| Source passage |
--- begin ---

Although nobody seems to know that in Singapore, "Condominium" (or "Condo" in short) is a legal term for a estate where individual owners have the right to use and sell a certain unit, while common facilities (ground, corridor, facade, pool, etc.) are commonly owned.
HDBs have a different legal ownership structure, and individually owned houses on separate plots ("landed property") are also not Condos. Everything else is, regardless of facilities.


----------



## simonsays

BBCWatcher said:


> Well then, OK. We're quite happy with our "private estate."






> If you really want a swimming pool, there are community pools in Singapore. Look at "private estates" or HDB units near those community pools. Then you can decide whether the several hundred dollars per month that a pool typically adds to your rental price, other things being equal, is worth the higher price versus paying a dollar or two each time you visit the nearby community pool. (And also whether the community pool is any better or worse than a private condo's pool.) It just depends on how you personally value amenities, that's all -- there's no universally "right" or "wrong" answer here.

--- end ---

| Set task A |
According to the forum thread on Singapore housing, which two kinds of property are not considered Condos?
| Set task B |
Continue the forum thread on Singapore housing from the point where it stops.

| Dataset extract |

--- begin ---

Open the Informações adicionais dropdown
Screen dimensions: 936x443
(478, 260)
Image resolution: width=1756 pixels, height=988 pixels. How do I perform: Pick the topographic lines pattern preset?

--- end ---

| Expected output A |
HDBs and landed property, meaning individually owned houses on separate plots.

| Expected output B |
then again, the way things are going, foreigners may be charged higher rates, much higher rate, than residents.

Like the Sportshub facilties .. 

If Swimming pool, Gym etc are a must-have, go condo

If they are not needed, then get a HDB unit, on a 1 year lease, to figure out stuff, and then see if you want to upgrade or stay HDB, is my 2 cents..

SGMY, define Luxurious ??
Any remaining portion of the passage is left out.